Örgütler organize edildi, kitle manipüle edildi. Bölgeye, dışarıya, dünyaya açılan, çok güçlü bir çıkış yakalayan Türkiye’yi içeride nefessiz bırakacaklar, boğacaklar, yıllarca devam edecek kaos üzerinden başını kaldırıp sınırlarının ötesine bakamayacak hale getireceklerdi.

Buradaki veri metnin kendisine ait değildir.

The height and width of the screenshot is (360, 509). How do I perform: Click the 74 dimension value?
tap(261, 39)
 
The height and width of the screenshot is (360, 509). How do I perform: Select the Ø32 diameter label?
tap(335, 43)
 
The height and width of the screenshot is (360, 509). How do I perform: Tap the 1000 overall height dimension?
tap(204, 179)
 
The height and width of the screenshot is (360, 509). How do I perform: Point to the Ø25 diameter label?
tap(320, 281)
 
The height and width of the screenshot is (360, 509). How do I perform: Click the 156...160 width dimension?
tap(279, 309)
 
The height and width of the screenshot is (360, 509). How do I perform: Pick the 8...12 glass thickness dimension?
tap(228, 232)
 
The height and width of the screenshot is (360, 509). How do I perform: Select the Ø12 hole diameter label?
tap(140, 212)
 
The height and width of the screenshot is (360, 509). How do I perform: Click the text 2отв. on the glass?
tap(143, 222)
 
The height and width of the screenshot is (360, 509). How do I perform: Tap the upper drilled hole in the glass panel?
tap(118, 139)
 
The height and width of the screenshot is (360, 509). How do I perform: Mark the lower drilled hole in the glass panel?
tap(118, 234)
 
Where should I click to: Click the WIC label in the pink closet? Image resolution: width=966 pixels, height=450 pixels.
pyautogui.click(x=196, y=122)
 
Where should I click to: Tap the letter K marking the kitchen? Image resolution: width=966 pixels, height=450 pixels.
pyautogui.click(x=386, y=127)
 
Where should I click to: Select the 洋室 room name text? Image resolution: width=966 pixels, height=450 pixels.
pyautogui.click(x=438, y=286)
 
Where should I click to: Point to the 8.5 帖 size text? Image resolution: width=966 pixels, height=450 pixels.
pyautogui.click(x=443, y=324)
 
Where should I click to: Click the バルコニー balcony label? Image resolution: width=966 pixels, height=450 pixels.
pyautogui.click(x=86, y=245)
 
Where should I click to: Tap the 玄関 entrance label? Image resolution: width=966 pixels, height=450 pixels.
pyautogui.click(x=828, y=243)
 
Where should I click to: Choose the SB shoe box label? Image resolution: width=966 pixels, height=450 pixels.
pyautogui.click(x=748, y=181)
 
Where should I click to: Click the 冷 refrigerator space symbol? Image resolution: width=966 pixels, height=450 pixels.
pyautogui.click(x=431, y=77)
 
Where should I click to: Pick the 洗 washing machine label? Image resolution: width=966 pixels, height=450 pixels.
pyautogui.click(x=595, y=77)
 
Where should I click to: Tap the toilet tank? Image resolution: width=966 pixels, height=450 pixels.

Bu bir dış müdahaleydi. Siyasi tarihimize dışarıdan projelendirilen bir iç isyan olarak kaydedilecek, başarılı olsalar belki de bambaşka, daha zayıf, kontrol edilebilir, etkisiz bir Türkiye şekillenecekti. Kısaca Yeni Türkiye projesine karşı çokuluslu bir savaş yürütüldü. Bu, geçmişte yaşadığımız krizlerden nitelik olarak çok farklıydı. Bu sefer, Türkiye’yi kontrol altında tutmanın da ötesinde meydan okuyan bir ülkeyi cezalandırma düşüncesi vardı. Yeni bir gücün, aktörün öne çıkması durdurulmalıydı. İsyan denemesi, geçmişin sorunlarından çok geleceğe dönük bir müdahaleydi, geleceği engelleme düşüncesinden kaynaklanıyordu.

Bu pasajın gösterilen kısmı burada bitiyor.